Kino-Lorber’s new 4K Blu-ray disc of Sergio Leone’s The Good, the Bad, and the Ugly is cause for celebration. I know this because as I watched it, I tweeted on the Twitter machine that it was “one of the most beautiful things I have ever seen.” Immediately, Kino-Lorber retweeted my tweet on the Twitter machine; they know which side their bread is buttered on.

Other pundits from the small, western town of Film Twitter Gulch (Population: 11 — you, and ten other people who usually think you’re wrong) weighed in and tweeted their own tweets on the Twitter machine. Everyone agreed that the new transfer looked great. One person tweeted to say that some sort of red/yellow/green matrix had “finally been fixed.” Another person tweeted that he had a problem with “black crush.” I don’t know what either of them is talking about.

Early word was so positive that there was something like a run on the disc at retailers. The Digital Bits is reporting that many stores, both brick and mortar and online, are already out of stock. Don’t pay inflated prices on eBay, though; Kino-Lorber is making more.
The Plot in Brief: We meet three men with various readings on their respective moral compasses: Blondie, “the Good” (Clint Eastwood); Angel Eyes, “the Bad,” (Lee Van Cleef); and Tuco Benedicto Pacífico Juan María Ramírez, “the Ugly” (Eli Wallach). The men share violent adventures together during the waning days of the American Civil War. Angel Eyes is hunting down former soldiers who have heard of a stolen cache of Confederate gold. Blondie, meanwhile, poses as a bounty hunter, bringing Tuco to justice in various towns and collecting the reward. Blondie and Tuco are in cahoots, however, and Blondie is always there to save Tuco from the hangmen’s noose, so that they may ride to the next town and perpetrate the same scam again. Once Blondie and Tuco learn of the buried gold, it becomes a race to see who can find it first. That doesn’t mean, of course, that Blondie can’t comfort a dying soldier along the way. When the soldier dies, Blondie takes his fringed blanket poncho, creating one of the most iconic costumes in all of film history.
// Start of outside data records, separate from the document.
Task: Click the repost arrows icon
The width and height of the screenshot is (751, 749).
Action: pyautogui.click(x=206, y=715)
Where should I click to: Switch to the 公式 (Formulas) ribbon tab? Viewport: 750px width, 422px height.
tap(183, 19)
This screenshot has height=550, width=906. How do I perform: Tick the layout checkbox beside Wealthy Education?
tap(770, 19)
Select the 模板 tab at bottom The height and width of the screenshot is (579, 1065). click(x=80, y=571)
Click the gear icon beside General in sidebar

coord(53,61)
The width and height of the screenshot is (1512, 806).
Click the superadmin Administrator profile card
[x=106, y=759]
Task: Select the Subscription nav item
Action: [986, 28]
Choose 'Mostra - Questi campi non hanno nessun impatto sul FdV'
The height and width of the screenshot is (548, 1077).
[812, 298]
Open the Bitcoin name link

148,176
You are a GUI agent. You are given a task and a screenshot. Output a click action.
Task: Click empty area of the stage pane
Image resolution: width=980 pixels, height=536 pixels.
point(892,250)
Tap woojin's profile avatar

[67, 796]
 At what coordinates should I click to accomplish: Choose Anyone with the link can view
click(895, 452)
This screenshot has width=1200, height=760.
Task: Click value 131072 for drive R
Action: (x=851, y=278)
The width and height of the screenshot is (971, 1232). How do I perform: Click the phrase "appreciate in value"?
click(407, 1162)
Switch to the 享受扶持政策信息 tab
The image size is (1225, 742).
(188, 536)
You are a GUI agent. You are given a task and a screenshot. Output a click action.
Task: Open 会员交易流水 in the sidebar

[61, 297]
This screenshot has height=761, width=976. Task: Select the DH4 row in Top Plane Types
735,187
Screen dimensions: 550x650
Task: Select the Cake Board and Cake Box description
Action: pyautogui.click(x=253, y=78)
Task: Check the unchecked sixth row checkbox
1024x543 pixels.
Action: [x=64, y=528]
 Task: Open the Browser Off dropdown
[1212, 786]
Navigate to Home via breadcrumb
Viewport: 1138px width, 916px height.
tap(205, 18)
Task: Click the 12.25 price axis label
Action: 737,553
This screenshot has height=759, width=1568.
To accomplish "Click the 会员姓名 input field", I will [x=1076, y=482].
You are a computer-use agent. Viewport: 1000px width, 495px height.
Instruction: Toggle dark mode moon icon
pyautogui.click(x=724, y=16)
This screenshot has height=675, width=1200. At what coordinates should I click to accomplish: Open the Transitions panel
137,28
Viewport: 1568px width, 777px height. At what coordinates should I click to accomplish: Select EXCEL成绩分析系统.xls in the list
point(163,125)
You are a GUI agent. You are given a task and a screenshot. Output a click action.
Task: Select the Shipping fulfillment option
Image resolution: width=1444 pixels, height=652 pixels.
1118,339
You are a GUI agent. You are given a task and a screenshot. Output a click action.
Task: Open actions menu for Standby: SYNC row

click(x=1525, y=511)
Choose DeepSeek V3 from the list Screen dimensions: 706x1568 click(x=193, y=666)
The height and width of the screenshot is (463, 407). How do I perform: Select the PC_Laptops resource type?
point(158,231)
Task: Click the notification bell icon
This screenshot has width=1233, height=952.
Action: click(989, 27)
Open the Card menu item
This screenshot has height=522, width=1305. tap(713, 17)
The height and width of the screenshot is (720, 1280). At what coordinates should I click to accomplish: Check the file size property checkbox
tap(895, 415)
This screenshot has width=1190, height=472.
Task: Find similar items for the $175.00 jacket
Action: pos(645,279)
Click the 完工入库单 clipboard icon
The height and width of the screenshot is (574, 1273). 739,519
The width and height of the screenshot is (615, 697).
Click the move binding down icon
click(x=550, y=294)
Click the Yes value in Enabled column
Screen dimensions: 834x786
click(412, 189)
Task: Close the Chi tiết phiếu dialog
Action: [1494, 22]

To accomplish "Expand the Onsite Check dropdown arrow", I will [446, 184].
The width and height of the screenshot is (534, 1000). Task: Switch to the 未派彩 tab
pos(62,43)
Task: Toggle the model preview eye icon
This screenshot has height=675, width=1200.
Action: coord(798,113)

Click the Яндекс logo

The opening credits of The Good, the Bad, and the Ugly are so distinctive and iconic—bold white-on-red animation depicting a crazed rider on a crazed horse, with Ennio Morricone’s crazy score blasting away—all I can think to compare them to are the first few James Bond opening credit sequences, created only two years before. Both styles of credit sequence promise us something outsized, something over-the-top, something that rides right up to the line that separates the ordinary from the absolutely fucking ridiculous. Leone’s film screams at you, “Hey! Look over here NOW!” This is a great start to a great movie.
The Good, the Bad, and the Ugly is a film that changes every time you see it. I’m not referring to a film where one notices different things at every screening; I’m talking about one of those films where, during repeated viewings, the order of events in the narrative always seems to be a surprise. Any film that can sustain this “plot freshness” over many, many viewings seems to be a kind of magic trick.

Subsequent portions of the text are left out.